The following image is a composite of an individual with epidermolysis bullosa and an upper esophageal stricture. The patient underwent transnasal esophagoscopy (TNE) with dilation of the stricture in the office without any sedation. He had minimal discomfort during the 5 minute procedure, his dysphagia (swallowing difficulty) was immediately resolved, and he went home the same day.

Normal esophageal peristalsis is essential in passage of the food bolus through the esophagus and into the stomach. Any disorder in esophageal peristalsis such as scleroderma, nutcracker esophagus (NE), non-specific esophageal motility disorder (NEMD) or diffuse esophageal spasm (DES) can cause problems with the esophageal phase of the swallow. Identifying the inciting cause is essential in formulating a successful treatment regimen.
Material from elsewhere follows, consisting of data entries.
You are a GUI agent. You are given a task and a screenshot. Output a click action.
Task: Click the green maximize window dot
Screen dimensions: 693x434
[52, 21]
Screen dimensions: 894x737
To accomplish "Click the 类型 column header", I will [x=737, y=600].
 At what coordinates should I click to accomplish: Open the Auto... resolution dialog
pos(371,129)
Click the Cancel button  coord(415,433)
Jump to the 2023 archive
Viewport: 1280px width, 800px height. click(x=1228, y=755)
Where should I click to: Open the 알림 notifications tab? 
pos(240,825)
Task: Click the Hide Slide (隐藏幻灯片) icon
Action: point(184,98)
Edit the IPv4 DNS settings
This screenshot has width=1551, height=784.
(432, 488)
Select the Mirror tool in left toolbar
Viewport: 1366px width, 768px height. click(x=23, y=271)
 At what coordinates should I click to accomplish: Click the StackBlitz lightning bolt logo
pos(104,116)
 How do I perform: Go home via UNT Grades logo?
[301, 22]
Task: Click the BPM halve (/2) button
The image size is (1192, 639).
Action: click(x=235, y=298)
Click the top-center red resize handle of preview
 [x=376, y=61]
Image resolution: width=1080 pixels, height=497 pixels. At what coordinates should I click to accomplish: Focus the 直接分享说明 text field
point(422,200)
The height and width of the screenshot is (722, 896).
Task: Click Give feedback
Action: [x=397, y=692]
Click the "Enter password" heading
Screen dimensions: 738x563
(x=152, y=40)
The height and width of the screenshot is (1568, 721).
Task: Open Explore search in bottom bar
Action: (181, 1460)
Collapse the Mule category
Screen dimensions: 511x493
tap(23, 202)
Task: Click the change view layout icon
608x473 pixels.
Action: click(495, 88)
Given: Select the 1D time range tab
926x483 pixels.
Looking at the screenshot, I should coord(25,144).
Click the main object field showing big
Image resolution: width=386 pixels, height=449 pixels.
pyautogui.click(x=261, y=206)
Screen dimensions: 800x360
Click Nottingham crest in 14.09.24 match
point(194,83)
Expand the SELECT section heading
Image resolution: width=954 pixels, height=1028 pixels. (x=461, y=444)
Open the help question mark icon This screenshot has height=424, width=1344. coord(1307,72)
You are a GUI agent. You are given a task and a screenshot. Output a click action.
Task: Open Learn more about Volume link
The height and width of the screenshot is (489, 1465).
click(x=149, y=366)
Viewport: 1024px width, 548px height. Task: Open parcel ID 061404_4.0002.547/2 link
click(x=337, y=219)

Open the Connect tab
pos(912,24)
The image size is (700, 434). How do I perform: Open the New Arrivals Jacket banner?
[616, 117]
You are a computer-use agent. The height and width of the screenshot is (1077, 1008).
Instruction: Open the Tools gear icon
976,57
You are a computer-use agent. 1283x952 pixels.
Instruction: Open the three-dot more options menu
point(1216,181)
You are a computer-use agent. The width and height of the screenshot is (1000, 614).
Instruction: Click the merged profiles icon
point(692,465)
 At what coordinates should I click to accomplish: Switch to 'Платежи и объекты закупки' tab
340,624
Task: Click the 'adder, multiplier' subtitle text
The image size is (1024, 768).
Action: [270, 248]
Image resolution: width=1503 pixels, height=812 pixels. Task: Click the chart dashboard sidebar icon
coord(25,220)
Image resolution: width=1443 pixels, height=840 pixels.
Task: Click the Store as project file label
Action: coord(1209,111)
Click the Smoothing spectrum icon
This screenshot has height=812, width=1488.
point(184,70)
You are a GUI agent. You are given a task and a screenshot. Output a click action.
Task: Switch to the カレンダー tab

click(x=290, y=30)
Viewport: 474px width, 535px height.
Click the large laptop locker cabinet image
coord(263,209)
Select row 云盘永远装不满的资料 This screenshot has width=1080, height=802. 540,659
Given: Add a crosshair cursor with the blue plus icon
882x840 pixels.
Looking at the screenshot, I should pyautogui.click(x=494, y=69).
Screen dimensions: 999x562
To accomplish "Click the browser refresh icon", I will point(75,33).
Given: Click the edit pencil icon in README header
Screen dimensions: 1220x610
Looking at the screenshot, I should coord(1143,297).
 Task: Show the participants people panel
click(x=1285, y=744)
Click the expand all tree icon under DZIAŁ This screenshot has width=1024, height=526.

Various patients can have multiple deficits. For example, a stroke patient with a poorly coordinated pharyngeal phase of swallowing can have an esophageal motility disorder that was pre-existing. An edentulous (no teeth) patient with a pharyngeal tumor removed who also received radiation therapy may have problems with both the oral and pharyngeal phase. Our approach to the person with a swallowing disorder at the UC Davis Center for Voice and Swallowing is to correctly identify each underlying disorder so that an aggressive treatment strategy may be instituted.

We employ a vast array of non-invasive diagnostics including pharyngeal and esophageal manometry, endoscopic evaluation of swallowing, esophagoscopy, and cinevideofluroscopy (modified barium swallow) to achieve our goal. We have assembled experts in the fields of speech language pathology, otolaryngology, gastroenterology, neurology, and pulmonology to provide a comprehensive multidisciplinary approach to the patient with a swallowing disorder. Various surgical treatments such as laryngohyoid suspension, great auricular to superior laryngeal nerve neurroraphy, and medialization laryngoplasty are utilized in select patients.